Task to carry out =
Copy each of the following lines word for word, omitting the pictures.

Exercise inputs =
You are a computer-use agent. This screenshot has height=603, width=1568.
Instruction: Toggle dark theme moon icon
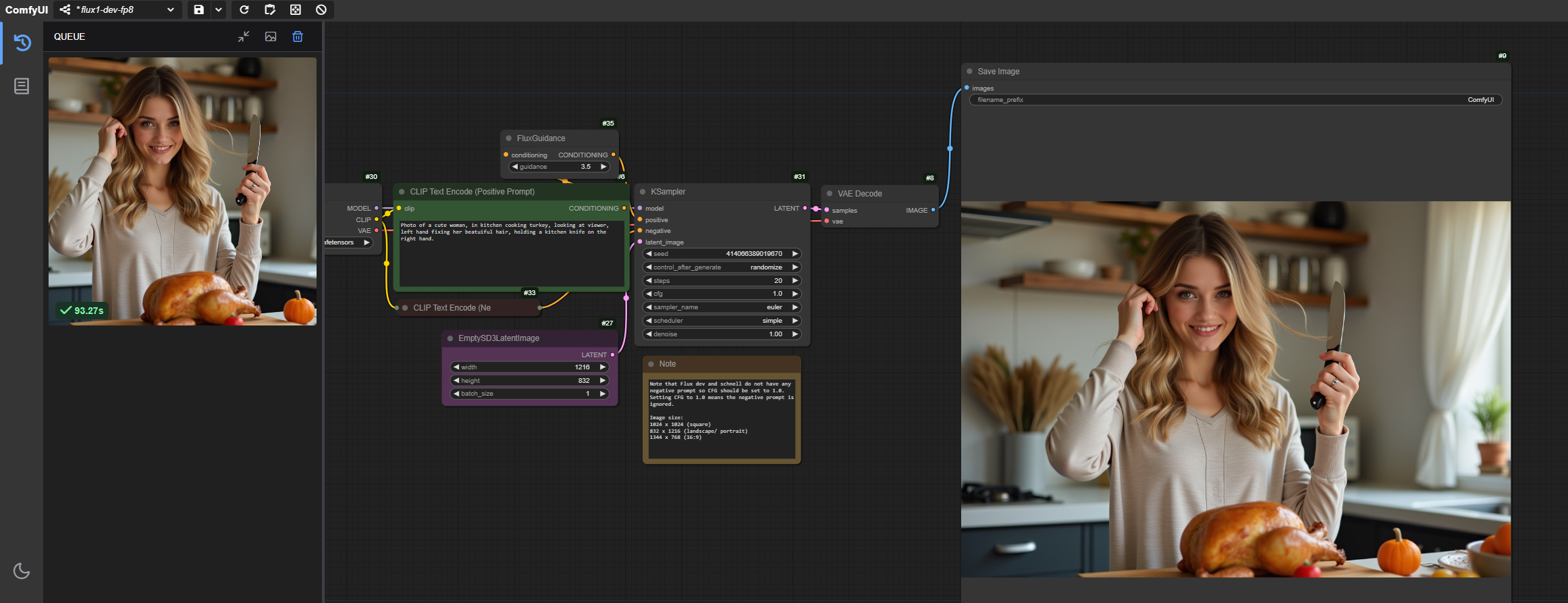(22, 571)
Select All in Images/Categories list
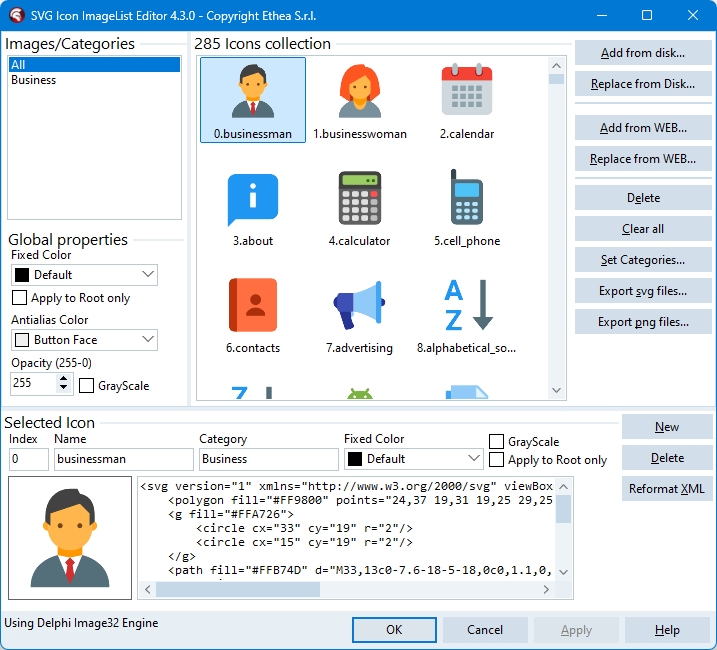717x650 pixels. [x=19, y=64]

Answer to the exercise =
You are a computer-use agent. This screenshot has height=603, width=1568.
Instruction: Toggle dark theme moon icon
(22, 571)
Select All in Images/Categories list
717x650 pixels. [x=19, y=64]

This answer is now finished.